Criminalizing Dissent?

by Marianne Arbogast

On Sept. 11, shortly after the World Trade Center and Pentagon attacks, political prisoners in a number of facilities across the country were placed in segregation, with little or no explanation from prison authorities. Those isolated included Leonard Peltier, Marilyn Buck and Philip Berrigan. Berrigan – who has consistently affirmed a commitment to nonviolence – remained in segregation for 12 days at FCI Elkton federal prison in Lisbon, Ohio, denied contact with family and friends as well as fellow inmates. In some cases, prisoners were refused contact with their lawyers, says Mike Yasutake, an Episcopal priest and director of the Interfaith Prisoners of Conscience Project. "Even in ‘normal’ times, the denial of basic rights is most severe for political prisoners," Yasutake says. "The word ‘terrorism’ is a very convenient term that has often been used against political prisoners."

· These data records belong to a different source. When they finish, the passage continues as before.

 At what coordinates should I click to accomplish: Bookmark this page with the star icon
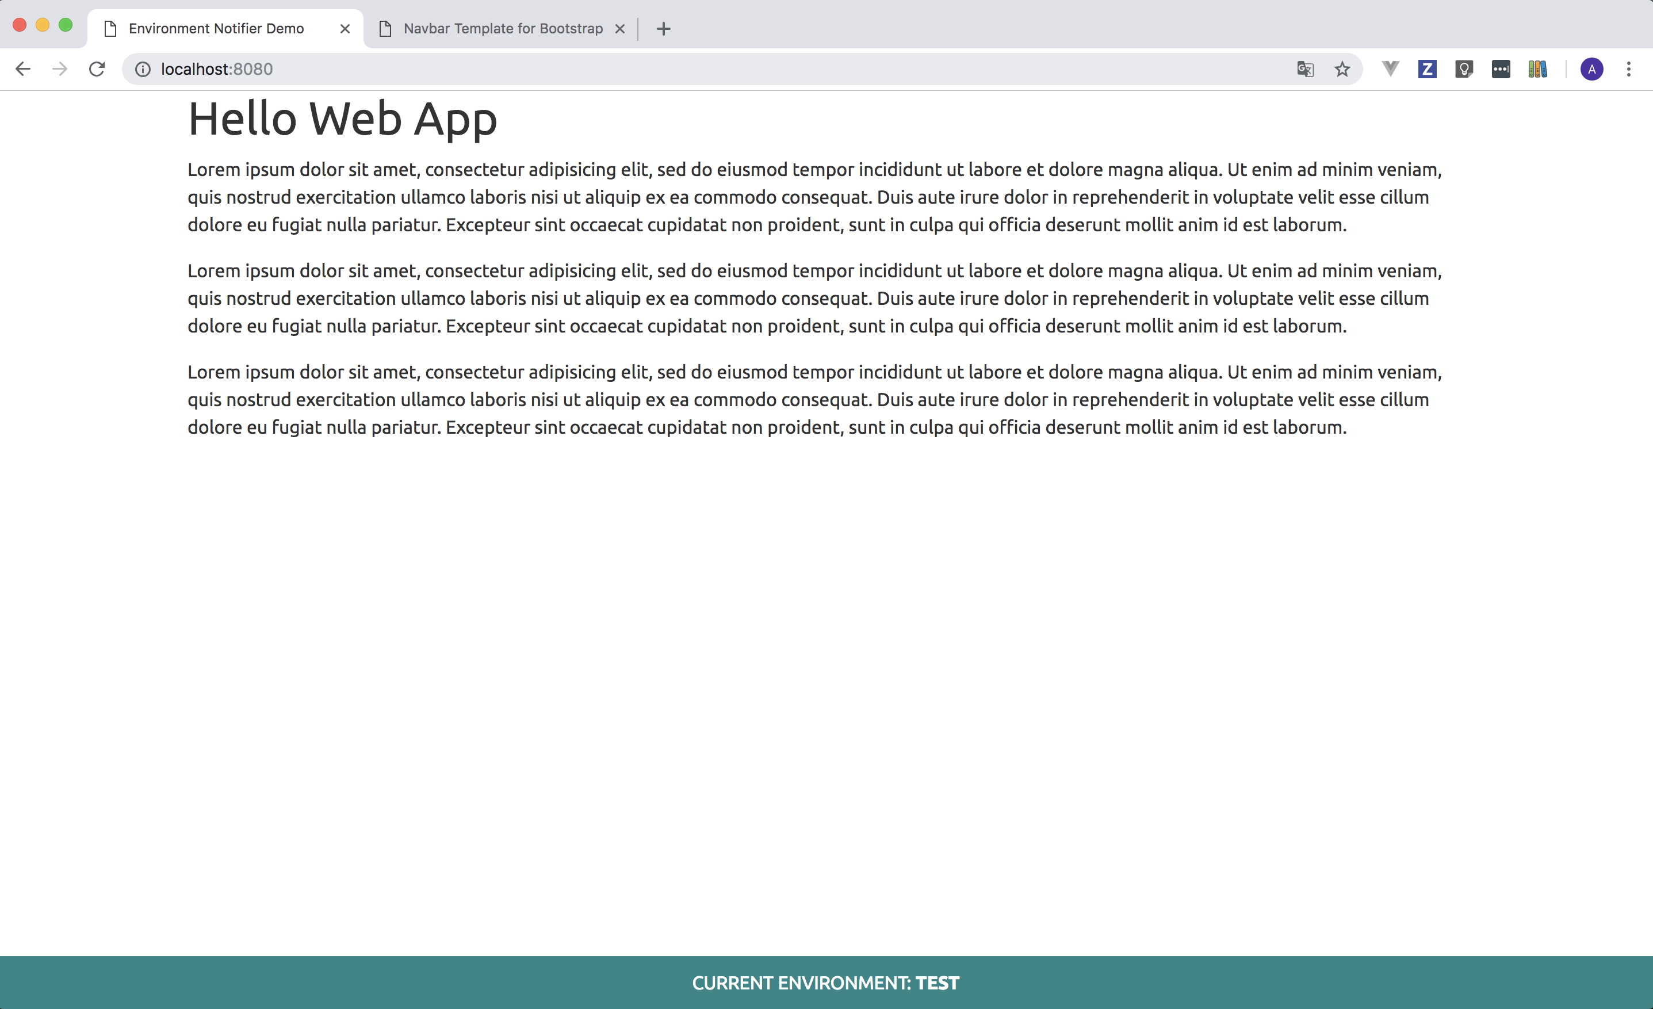tap(1342, 69)
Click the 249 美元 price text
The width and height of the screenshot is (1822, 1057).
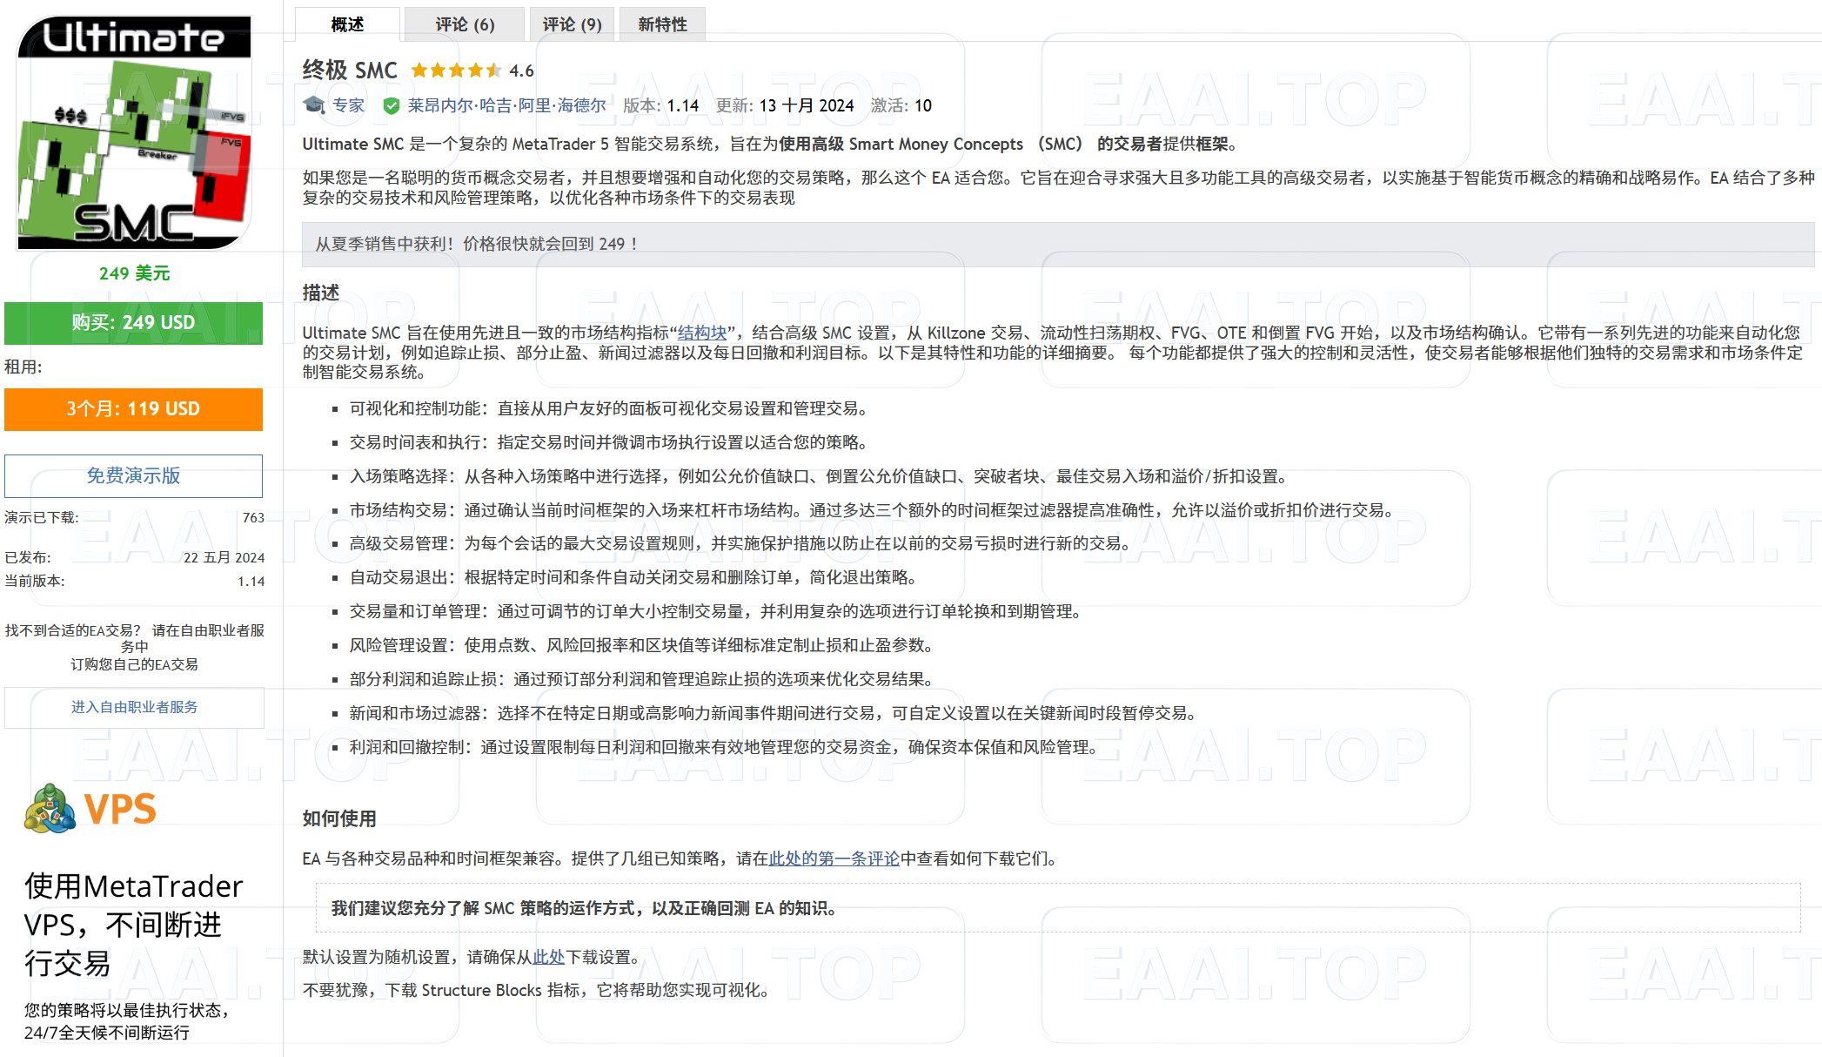[x=134, y=273]
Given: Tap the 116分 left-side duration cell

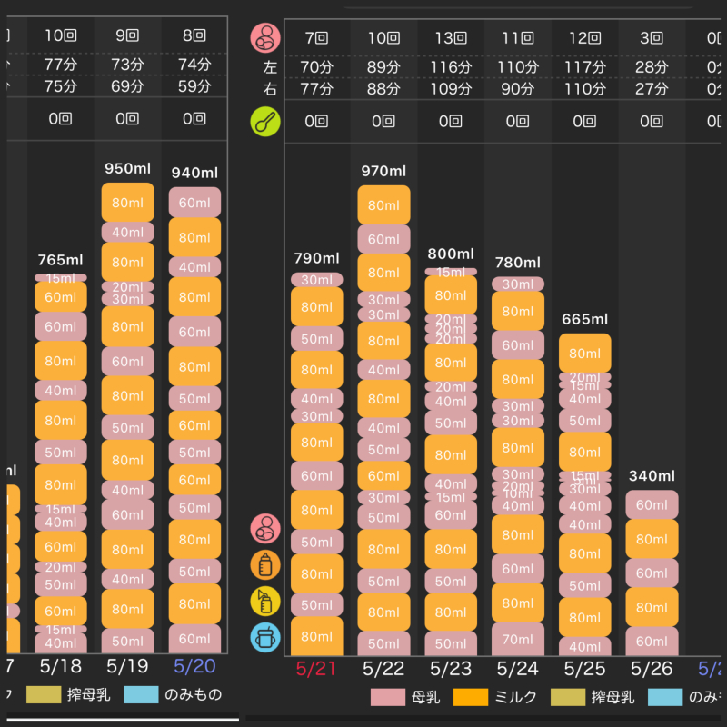Looking at the screenshot, I should point(451,67).
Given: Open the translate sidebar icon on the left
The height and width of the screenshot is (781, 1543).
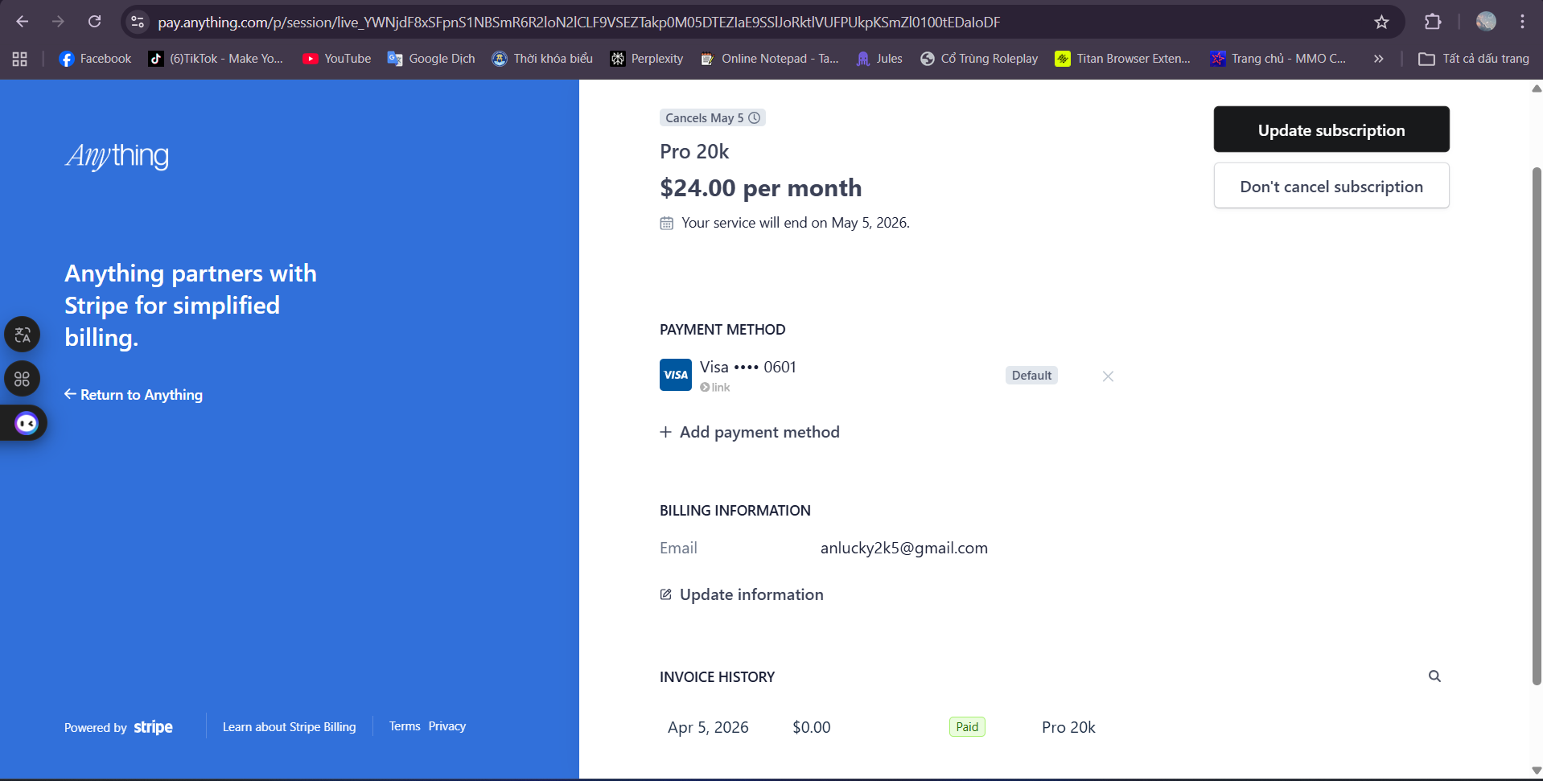Looking at the screenshot, I should pos(22,334).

If the freedom of a society can be measured by its tolerance for dissent, there are ominous signs on the post-Sept.-11th horizon. Perhaps most alarming is the passage, with little opposition, of the USA Patriot Act in October.

"What it seems to do is to give the executive branch an exorbitant amount of discretion in its ability to collect intelligence, to sidestep the warrant requirements of the Fourth Amendment," says David Walsh-Little, an attorney and member of Viva House Catholic Worker in Baltimore. "We are now going to spy on folks in the U.S. It can’t be good for civil liberties and it will probably have negative effects for the poor, for minorities and for political activists."

Walsh-Little calls the changes brought about by the Act "Orwellian."

"There’s a section that allows the feds to search your house repeatedly without telling you at the time. There are a number of provisions that open the door to documents the feds now can get access to – such as educational records – simply by asserting that they need it for their investigation. There was a pretty good federal law that protected access to your credit – this wipes that out. Historically, the Fourth Amendment requires a warrant, for the government to show probable cause of crime – the exception was for foreign intelligence. Now they can do intelligence-gathering on all U.S. citizens without getting a warrant. I would expect not only an increase in wiretaps of citizens, but that it stays secret – an extremely scary provision."

These changes are not limited to terrorist investigations, but are "changes to criminal law across the board," Walsh-Little explains. "They can be used in any criminal investigation that the FBI or any of its subsidiaries engages in."

The USA Patriot Act also creates a new crime – "domestic terrorism." According to an American Civil Liberties Union report, you can be charged with domestic terrorism if you engage in illegal activity within the U.S. that "involves acts dangerous to human life" which "appear to be intended to intimidate or coerce a civilian population, to influence the policy of a government by intimidation or coercion, or to affect the conduct of a government by mass destruction, assassination or kidnapping."

The ACLU "does not oppose the criminal prosecution of people who commit acts of civil disobedience if those acts result in property damage or place people in danger," their report explains. Their objection lies with an "over-broad definition" that "turns ordinary citizens into terrorists," and could "sweep in people who engage in acts of political protest as if those acts were dangerous to human life."

Would World Trade Organization protesters – or those who house them, since charges can be extended to those who offer assistance – be prosecuted as terrorists, they ask? Members of Greenpeace? Protesters who damage a naval base fence in Vieques, Puerto Rico?

Another provision of the Act – of particular concern to immigrant advocates – permits detention and deportation of non-citizens who assist even lawful activities of a group the government deems terrorist. This creates a "very serious risk that truly innocent individuals could be deported for truly innocent association with political groups that the government later chooses to regard as terrorist organizations," according to the ACLU. "Under the bill, people can be deported regardless of whether they knew of the designation and regardless of whether their assistance had anything to do with the group’s alleged terrorist activity." Critics of the Act point out that it was rushed through Congress with little chance for debate. "Almost everyone had to concede that it was impossible to comprehend or even read the bill," wrote Jesuit priest and former Democratic Congressman Robert Drinan in the National Catholic Reporter (10/26/01). "Even those most familiar with the challenges to our freedoms in wartime cannot yet fully appreciate the extent of the evils and errors in the hastily concocted measures alleged to be needed to control terrorism. The climate in which this bill was authored and enacted is a period of almost open hysteria with the administration and intelligence agencies literally demanding that Congress act immediately to give them what they have wanted for many years." In the name of combatting terrorism, "the entire criminal investigatory make-up has changed," Walsh-Little says. "If you think law enforcement should be limited in some way, those powers have been distorted. We’re doing what we criticize Afghanistan for doing."

Marianne Arbogast is Associate Editor of The Witness.